# Work task
All that should come back is the lines of the data below from the one containing "Image resolution: width=1857" to the one containing "Given: Add report to favorites with star icon", inclusive, exactly as they stand.

-- Data in this exercise follows --

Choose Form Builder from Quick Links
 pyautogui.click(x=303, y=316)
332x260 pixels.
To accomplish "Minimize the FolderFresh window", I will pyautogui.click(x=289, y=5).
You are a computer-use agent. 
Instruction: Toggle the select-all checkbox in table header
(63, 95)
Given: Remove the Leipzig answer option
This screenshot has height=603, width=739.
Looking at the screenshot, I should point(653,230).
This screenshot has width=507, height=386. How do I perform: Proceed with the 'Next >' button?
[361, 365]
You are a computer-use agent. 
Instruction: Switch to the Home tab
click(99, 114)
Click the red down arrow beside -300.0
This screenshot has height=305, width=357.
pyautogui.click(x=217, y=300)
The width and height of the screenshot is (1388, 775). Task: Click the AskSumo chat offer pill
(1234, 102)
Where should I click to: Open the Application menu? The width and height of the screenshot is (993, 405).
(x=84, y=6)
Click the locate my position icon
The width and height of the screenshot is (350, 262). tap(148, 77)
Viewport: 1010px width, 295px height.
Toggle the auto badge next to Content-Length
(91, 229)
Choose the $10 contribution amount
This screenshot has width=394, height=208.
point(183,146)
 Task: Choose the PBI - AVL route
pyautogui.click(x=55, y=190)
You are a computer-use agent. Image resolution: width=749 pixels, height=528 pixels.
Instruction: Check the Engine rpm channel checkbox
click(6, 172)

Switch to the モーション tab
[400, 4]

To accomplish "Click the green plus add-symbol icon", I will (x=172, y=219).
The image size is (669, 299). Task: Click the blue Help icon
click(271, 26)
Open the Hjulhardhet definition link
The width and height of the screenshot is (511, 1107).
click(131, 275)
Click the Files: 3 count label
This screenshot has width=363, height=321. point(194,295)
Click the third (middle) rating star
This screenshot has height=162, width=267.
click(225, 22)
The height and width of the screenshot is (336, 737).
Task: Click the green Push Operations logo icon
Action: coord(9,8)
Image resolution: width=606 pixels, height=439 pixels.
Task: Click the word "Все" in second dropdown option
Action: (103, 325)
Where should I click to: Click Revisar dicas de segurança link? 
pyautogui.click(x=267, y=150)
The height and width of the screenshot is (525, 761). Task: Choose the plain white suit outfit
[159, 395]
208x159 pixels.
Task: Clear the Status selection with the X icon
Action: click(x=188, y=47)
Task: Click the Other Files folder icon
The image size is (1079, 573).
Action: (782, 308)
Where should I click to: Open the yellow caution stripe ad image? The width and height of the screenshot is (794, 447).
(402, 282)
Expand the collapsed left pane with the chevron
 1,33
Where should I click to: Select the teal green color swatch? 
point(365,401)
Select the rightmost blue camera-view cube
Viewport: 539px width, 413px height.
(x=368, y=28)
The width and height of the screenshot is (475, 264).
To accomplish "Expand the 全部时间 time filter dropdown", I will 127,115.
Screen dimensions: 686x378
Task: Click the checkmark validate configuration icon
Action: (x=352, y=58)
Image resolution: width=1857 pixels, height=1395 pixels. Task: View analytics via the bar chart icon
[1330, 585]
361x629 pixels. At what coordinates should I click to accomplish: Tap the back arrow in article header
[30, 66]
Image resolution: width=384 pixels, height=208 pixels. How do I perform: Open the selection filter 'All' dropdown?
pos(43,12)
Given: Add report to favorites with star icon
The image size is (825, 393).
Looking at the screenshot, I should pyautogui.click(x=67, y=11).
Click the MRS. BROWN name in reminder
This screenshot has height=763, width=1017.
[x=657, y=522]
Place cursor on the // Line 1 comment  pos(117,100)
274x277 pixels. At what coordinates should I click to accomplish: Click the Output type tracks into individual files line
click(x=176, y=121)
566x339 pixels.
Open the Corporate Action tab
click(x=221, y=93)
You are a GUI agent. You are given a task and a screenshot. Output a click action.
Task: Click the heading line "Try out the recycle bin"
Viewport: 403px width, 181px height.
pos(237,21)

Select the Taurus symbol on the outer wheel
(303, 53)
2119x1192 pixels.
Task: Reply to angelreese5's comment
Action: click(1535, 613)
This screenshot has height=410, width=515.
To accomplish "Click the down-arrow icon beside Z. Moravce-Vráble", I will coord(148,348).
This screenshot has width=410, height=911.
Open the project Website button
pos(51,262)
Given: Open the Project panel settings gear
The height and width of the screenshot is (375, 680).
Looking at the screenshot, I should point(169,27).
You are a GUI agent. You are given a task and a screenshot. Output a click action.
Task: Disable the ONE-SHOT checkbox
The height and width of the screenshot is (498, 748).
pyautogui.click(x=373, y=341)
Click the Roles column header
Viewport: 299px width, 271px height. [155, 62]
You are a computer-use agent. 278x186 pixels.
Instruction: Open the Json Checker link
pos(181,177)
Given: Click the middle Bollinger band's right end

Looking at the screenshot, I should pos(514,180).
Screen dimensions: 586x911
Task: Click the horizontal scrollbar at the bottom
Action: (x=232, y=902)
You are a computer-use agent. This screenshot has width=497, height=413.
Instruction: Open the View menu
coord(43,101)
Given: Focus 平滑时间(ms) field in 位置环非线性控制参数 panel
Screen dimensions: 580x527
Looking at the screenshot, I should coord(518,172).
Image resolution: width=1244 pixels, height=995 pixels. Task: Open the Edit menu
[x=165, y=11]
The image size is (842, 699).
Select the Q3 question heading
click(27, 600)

-- Data in this exercise concluded --

# Result of the task
Image resolution: width=1857 pixels, height=1395 pixels. Task: View analytics via the bar chart icon
[1330, 585]
361x629 pixels. At what coordinates should I click to accomplish: Tap the back arrow in article header
[30, 66]
Image resolution: width=384 pixels, height=208 pixels. How do I perform: Open the selection filter 'All' dropdown?
pos(43,12)
Given: Add report to favorites with star icon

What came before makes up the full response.